───── Texto fornecido
Em 1982, ele percebeu novamente que era diferente dos outros, quando seu primeiro livro foi publicado. No entanto, esse homem desavisado foi então atingido por um choque completamente novo. Uma foto do autor apareceu no jornal ao lado de uma resenha de seu romance "Os Jardins Escondidos". Ele ficou paralisado de horror e se perguntou o que as pessoas pensariam. "Será que alguém com aquela aparência poderia ser considerado um escritor?" Ele se trancou em casa e mal ousava sair.

Martin R. Dean conta a história na coletânea de ensaios "Nas Câmaras de Eco do Estrangeiro", publicada recentemente. Quando seu romance de estreia foi publicado, ele já havia aprendido o que era racismo e como ele o afetava. Mas esse conhecimento desencadeou vergonha em vez de raiva. Ele se sentiu pego como um impostor, como alguém assumindo um papel que não era seu.

Desprezada pelo padrasto

Até hoje, Dean carrega consigo duas grandes feridas. Elas sempre estiveram presentes em sua obra, mesmo quando não eram mencionadas. Uma ferida era sua origem e herança, que o tornavam um estranho visível neste país. A outra era ainda mais atormentadora: sua mãe e seu padrasto, que ele desprezava, o forçaram a ser cúmplice no apagamento justamente dessa herança.
──────────
* Lista de tarefas
• a. Resuma em duas frases o texto sobre Martin R. Dean.
• b. Responda, com base no texto sobre Martin R. Dean:
(i) Em que ano foi publicado o primeiro livro dele?
(ii) Qual é o título da coletânea de ensaios em que ele conta a história?
(iii) Quantas grandes feridas Dean carrega até hoje?
───── Material fornecido
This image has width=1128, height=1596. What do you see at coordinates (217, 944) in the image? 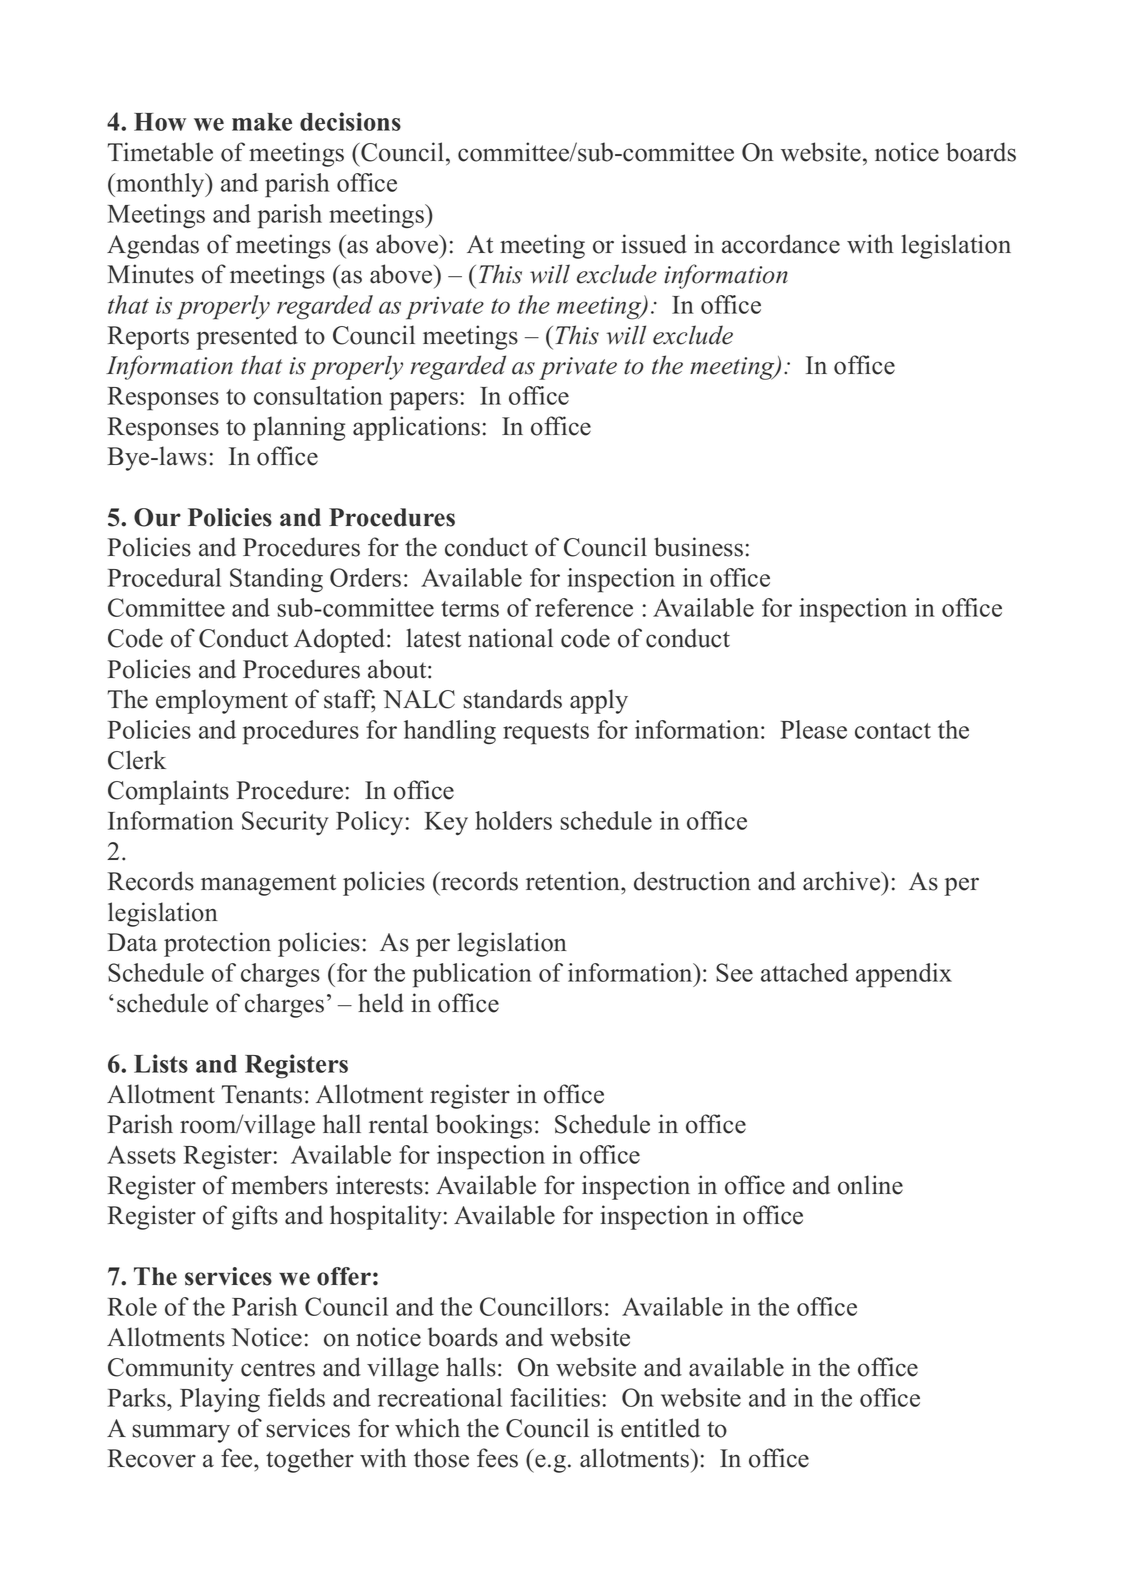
──────────
* Respostas do exercício
• a. Em 1982, quando saiu seu primeiro livro, uma foto de Dean apareceu no jornal ao lado de uma resenha do romance "Os Jardins Escondidos", e ele ficou paralisado de horror, sentiu vergonha e se trancou em casa. Ele conta essa história na coletânea de ensaios "Nas Câmaras de Eco do Estrangeiro" e carrega duas grandes feridas: sua origem, que o tornava um estranho visível, e o fato de a mãe e o padrasto o terem forçado a ajudar a apagar essa herança.

• b.
(i) Em 1982.
(ii) "Nas Câmaras de Eco do Estrangeiro".
(iii) Duas.